High Heels: Digest

If you’ve been sipping pina coladas on a beach in the Philippines, or in the lab creating green, you probably missed the recent debate about footwear in Diablo3.

For the uninitiated, here’s a summary of the ones I read:

1. Spinks [Spinksville] dislikes the demon huntress’ stiletto heels, as they are oddly sexualized and incongruous with the rest of the game art

http://spinksville.wordpress.com/2012/04/22/d3-in-which-i-warm-to-diablo-3-but-not-to-the-demon-hunter-stilettos/

2. Tobold [Tobold’s Blog] defends fantastical representations of men and women in video games. If we remove high heels for being unrealistic, what about the all the other”unlikely things in RPGs?

http://tobolds.blogspot.com.au/2012/04/are-virtual-worlds-representations-of.html

3. Doone [TR Redskies] suggests that defending sexualized representations is to defend sexism itself:

http://blogs.raiders-guild.org/2012/04/response-to-tobolds-co-fantasies/

4. Zubon [Kill Ten Rats] dislikes digital high heels as they play no in-game function. If they are there, they should have an impact.

http://www.killtenrats.com/2012/04/25/high-heels/

5. Gordan [We Fly Spitfires] asks whether the sexualized representation is really just indicative of men being victims of their own genetics

http://blog.weflyspitfires.com/2012/05/06/why-females-are-oversexualised-in-video-games/

My view is that I cannot regard the high heels are anything more than a graphical touch which Blizzard’s artists and developers thought would look good to the Diablo audience.

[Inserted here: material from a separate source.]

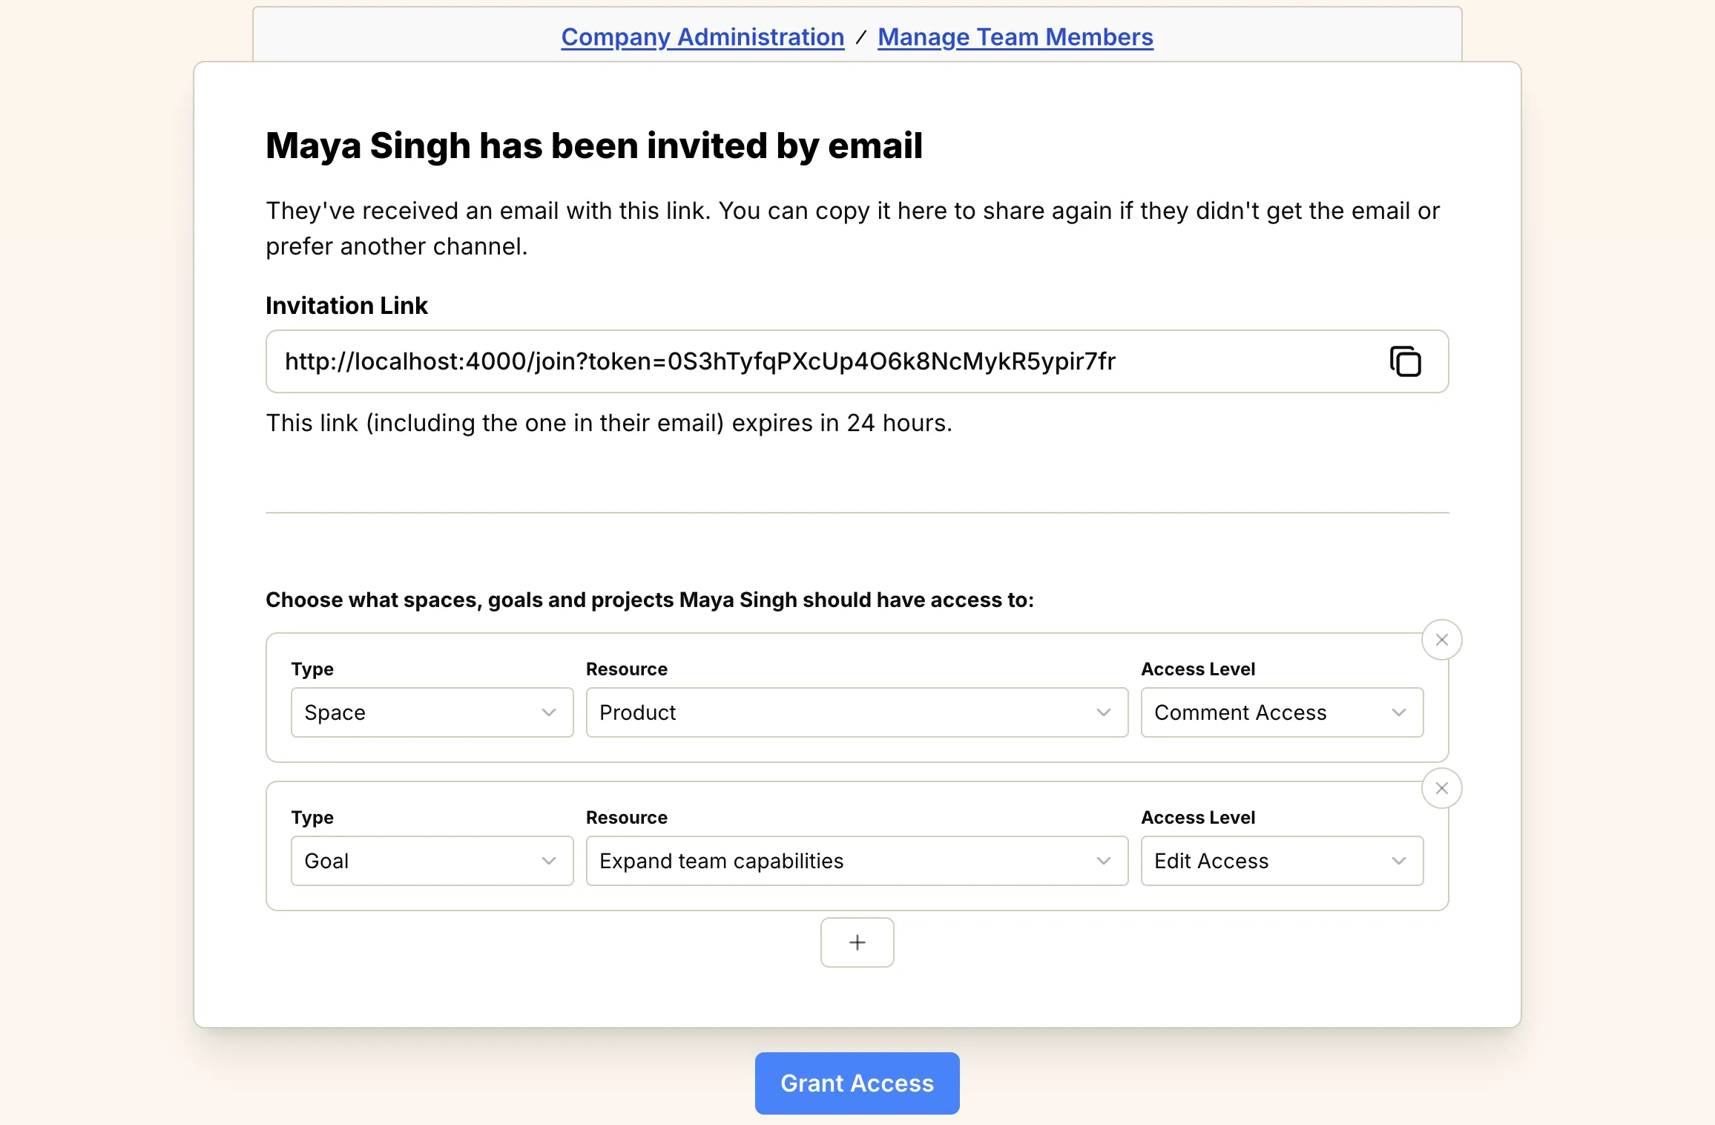Screen dimensions: 1715x1125
Task: Click the Edit Access dropdown arrow
Action: point(1399,861)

It is debatable whether they are incongruous within the gaming world. As I mentioned in one of my comments on another blog, the artists originally intended that the Demon Hunter/Huntress class was part-demon and therefore may have drawn on succubus-like imagery (seduction clothing/b0ndage etc) to characterize the look.

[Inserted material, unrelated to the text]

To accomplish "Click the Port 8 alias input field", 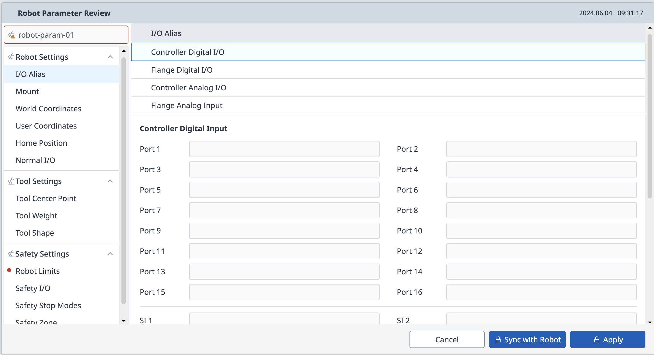I will click(541, 210).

I am a strong advocate of artist freedom. As I argue in my previous post on Diablo3, I dislike the idea of giving players what they say they want, rather than creating original compelling content that is fun and meaningful and allowing players to experience it on it’s own merits. 

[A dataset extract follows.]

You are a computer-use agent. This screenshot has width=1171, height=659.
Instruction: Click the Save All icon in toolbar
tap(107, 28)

That said, developers need to invest the time to give players choices. I have no problem with chainmail bikinis or pointy boots, providing that my characters are not forced to wear them. The relationship between the avatar and player is an important one: give our male and female characters options to be represented as we wish. Let them be fat, skinny, beautiful, ugly, sexy, unsexy and adorned with a plethora of imaginative and everyday footwear.

This doesn’t seem like too much to ask for.